我们使用的 sasl 机制是SCRAM-SHA-256但 kafka 生产者只会接受sasl_mechanism作为PLAIN、GSSAPI、OAUTHBEARER
以下配置将给出错误
sasl_mechanism must be in PLAIN, GSSAPI, OAUTHBEARER
配置
ssl_produce = KafkaProducer(bootstrap_servers='brokerCName:9093',
security_protocol='SASL_SSL',
ssl_cafile='pemfilename.pem',
sasl_mechanism='SCRAM-SHA-256',
sasl_plain_username='password',
sasl_plain_password='secret')
我需要知道如何指定正确的 sasl 机制。
谢谢
更新了kafka-python v2.0.0+ 的答案
从 2.0.0 开始,kafka-python 同时支持SCRAM-SHA-256和SCRAM-SHA-512。
旧版本kafka-python的先前答案
据我了解,您正在使用kafka-python客户端。从源代码中,我可以看到sasl_mechanism='SCRAM-SHA-256'不是一个有效的选项:
"""
...
sasl_mechanism (str): Authentication mechanism when security_protocol
is configured for SASL_PLAINTEXT or SASL_SSL. Valid values are:
PLAIN, GSSAPI, OAUTHBEARER.
...
"""
if self.config['security_protocol'] in ('SASL_PLAINTEXT', 'SASL_SSL'):
assert self.config['sasl_mechanism'] in self.SASL_MECHANISMS, (
'sasl_mechanism must be in ' + ', '.join(self.SASL_MECHANISMS))

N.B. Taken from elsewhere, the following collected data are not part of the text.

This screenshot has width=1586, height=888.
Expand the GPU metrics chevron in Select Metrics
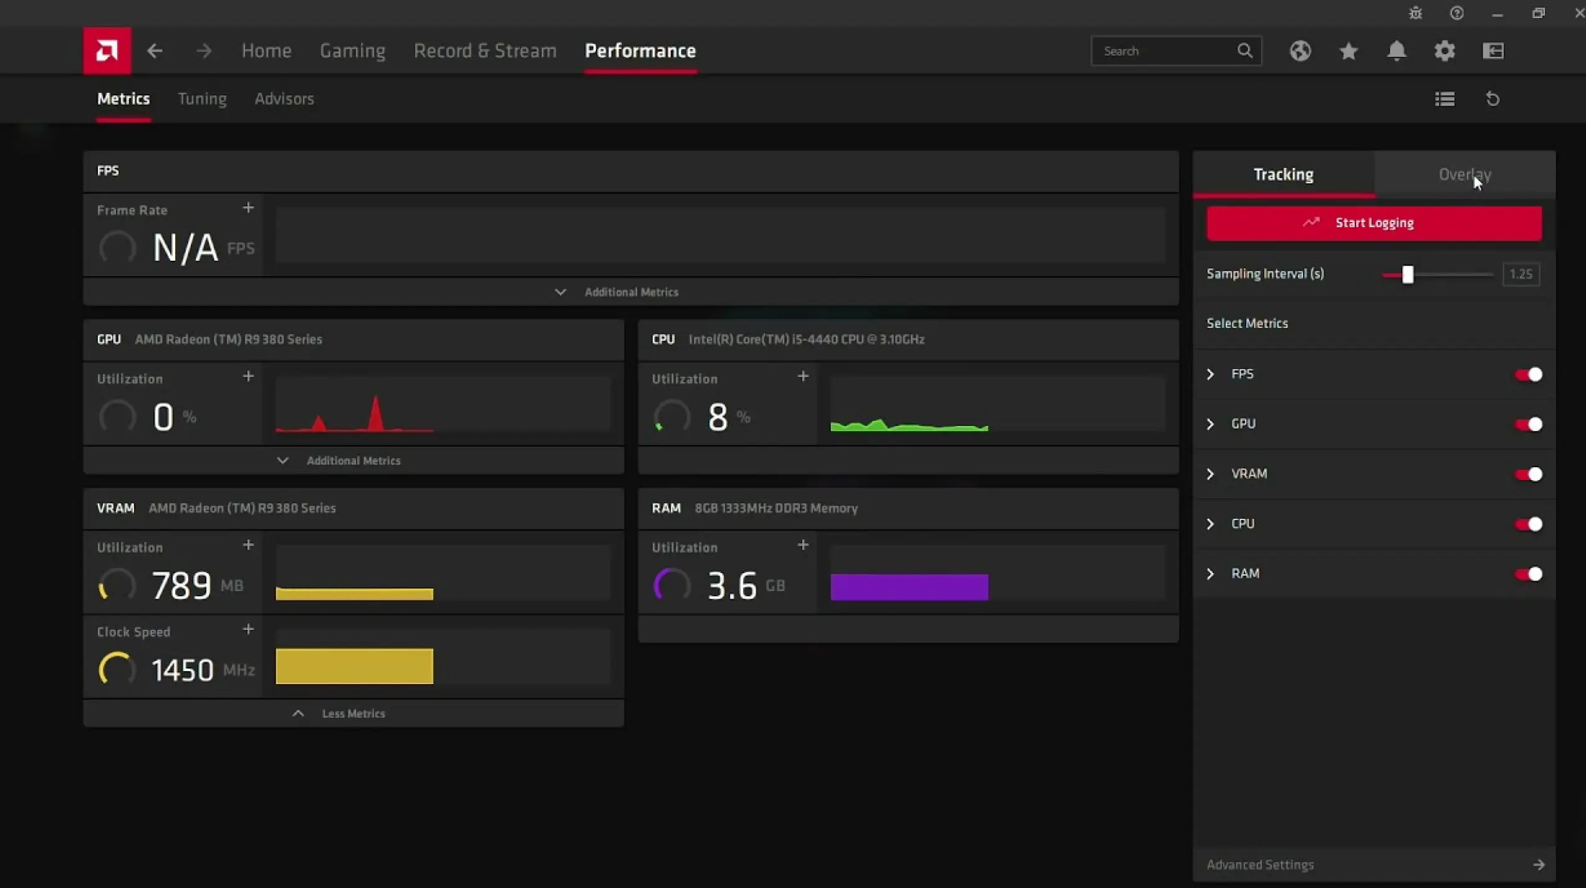pos(1210,424)
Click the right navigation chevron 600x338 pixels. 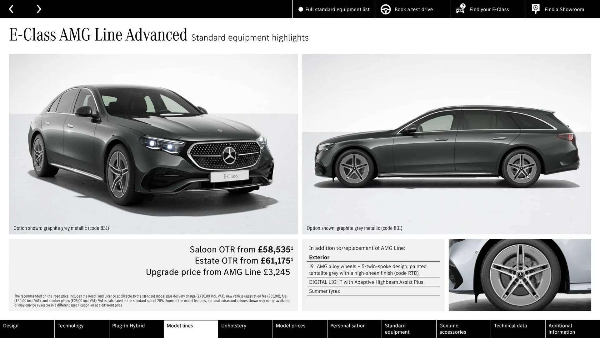tap(39, 9)
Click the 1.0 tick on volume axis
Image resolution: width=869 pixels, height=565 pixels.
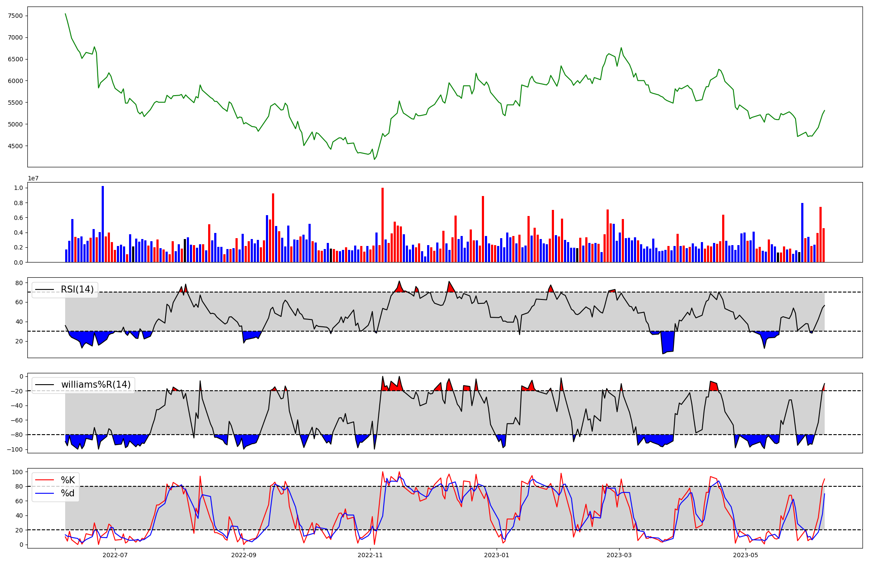click(x=18, y=188)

一种快速解决方法是使用confluent-kafka支持sasl_mechanism='SCRAM-SHA-256'的客户端:
from confluent_kafka import Producer
# See https://github.com/edenhill/librdkafka/blob/master/CONFIGURATION.md
conf = {
'bootstrap.servers': 'localhost:9092',
'security.protocol': 'SASL_SSL',
'sasl.mechanisms': 'SCRAM-SHA-256',
'sasl.username': 'yourUsername',
'sasl.password': 'yourPassword',
# any other config you like ..
}
p = Producer(**conf)
# Rest of your code goes here..
kafka-python在 2.0.0 版本中同时支持SCRAM-SHA-256和SCRAM-SHA-512。